- [What to work on]: Copy out the lines below word for word, leaving out the pictures.

- [Provided data]:

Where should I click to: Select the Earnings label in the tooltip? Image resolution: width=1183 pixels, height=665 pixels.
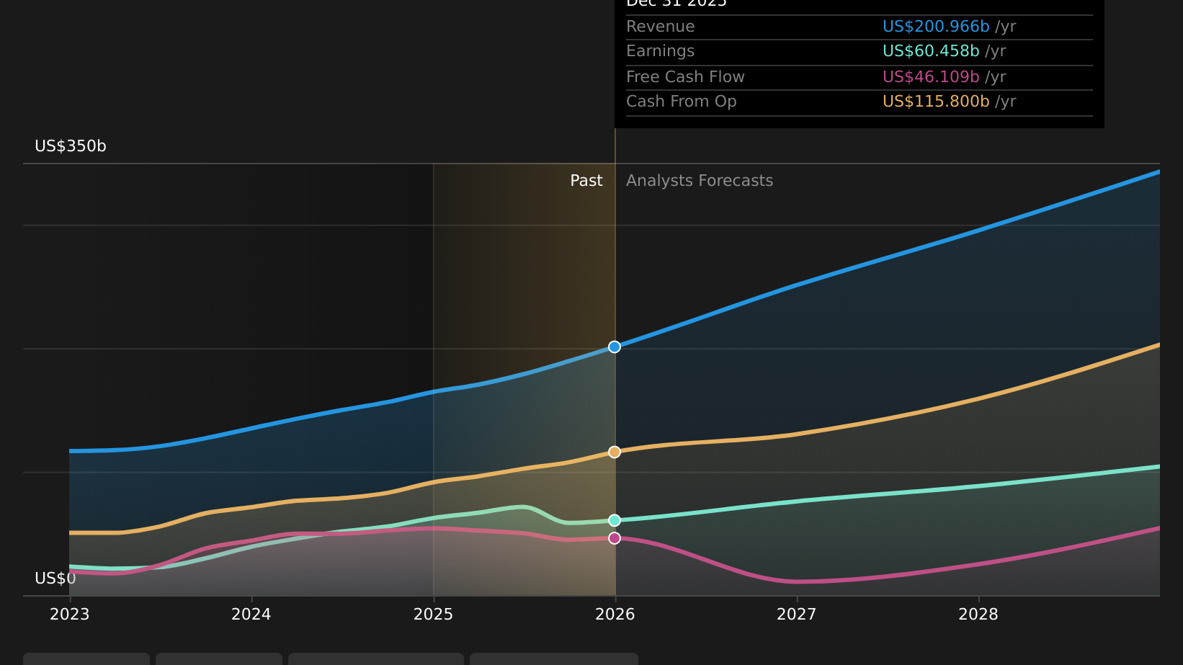(660, 51)
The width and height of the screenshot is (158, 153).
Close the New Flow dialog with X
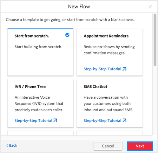click(x=150, y=7)
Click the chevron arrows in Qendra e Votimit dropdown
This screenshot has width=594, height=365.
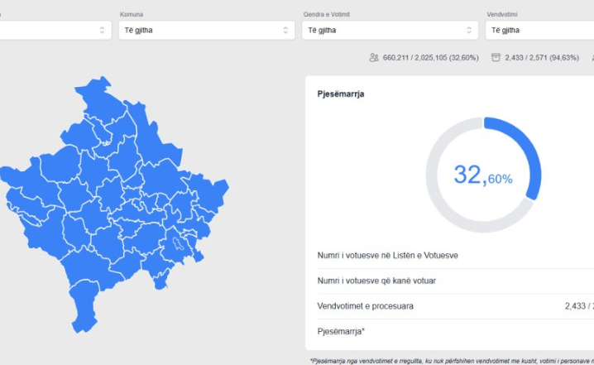469,31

- [Answer]:
Where should I click to: Select the Earnings label in the tooltip? Image resolution: width=1183 pixels, height=665 pixels.
(660, 51)
The width and height of the screenshot is (158, 153).
Close the New Flow dialog with X
click(x=150, y=7)
Click the chevron arrows in Qendra e Votimit dropdown
This screenshot has width=594, height=365.
469,31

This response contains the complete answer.